If I could time travel into the future, my first port of call would be the point where medical technology is at its best because, like most people on this planet, I have this aversion to dying.
Moorcock's interlinked 'Eternal Champion' series is a constant source of enjoyment. Of its tragic hero incarnations, my favourite is 'Elric of Melnibone,' and the best book has to be 'Stormbringer.' And as for that other sword, Excalibur? Pah! Use it to spread your butter.
It wasn't until I had been writing on and off for maybe ten years that I started to establish any kind of routine, thought I couldn't put a finger on an exact date, and this routine relates simply to the aphorism 'How do you eat an elephant? One bite at a time.'
For me, the writing process is the same as the reading process. I want to know what happens next.
I have had periods when I've overused a word, 'candent' being one example, but I'm trying not to do that any more.
I've been an engineer, barman, skip lorry driver, coalman, boat window manufacturer, contract grass cutter and builder.
Gemmell's name guarantees a satisfying story and a thumping good read. I recommend all his heroic creations - 'Druss the axeman,' 'the Jerusalem man,' among others - but my favourite has to be 'Waylander': Clint Eastwood with a crossbow and the same 'Make my day, punk' attitude.
I've been reading Tanith Lee since I was a teenager, beginning with 'The Birthgrave' and 'The Storm Lord.' Only recently did I discover, to my delight, how many more of her books I've yet to read.
My favourite place to write is at my desk in my house in the mountains of Crete.
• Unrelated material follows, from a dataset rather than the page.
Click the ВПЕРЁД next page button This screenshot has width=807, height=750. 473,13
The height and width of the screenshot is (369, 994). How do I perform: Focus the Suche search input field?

I produce more there because one big distraction is missing: the Internet.
The end of the mid finger on my left hand is wider than normal, the nail distorted and a scar in the end. This was from when I managed to shove it in the path of a mower blade.
When I get started each day, I read through and correct the previous day's 2,000 words, then start on the next. As I reach that figure, I try to simply stop and not go on until reaching a natural break. If you just stop while you know what you're going to write next, it's easier to get going again the next day.
With fantasy, one often has to think of a well-loved series before narrowing the selection to a favourite book. So it is with Zelazny. I've read his 'Princes in Amber' books so often, I know them almost verbatim, so much so that I am now trying to forget them so I can return to them with renewed pleasure.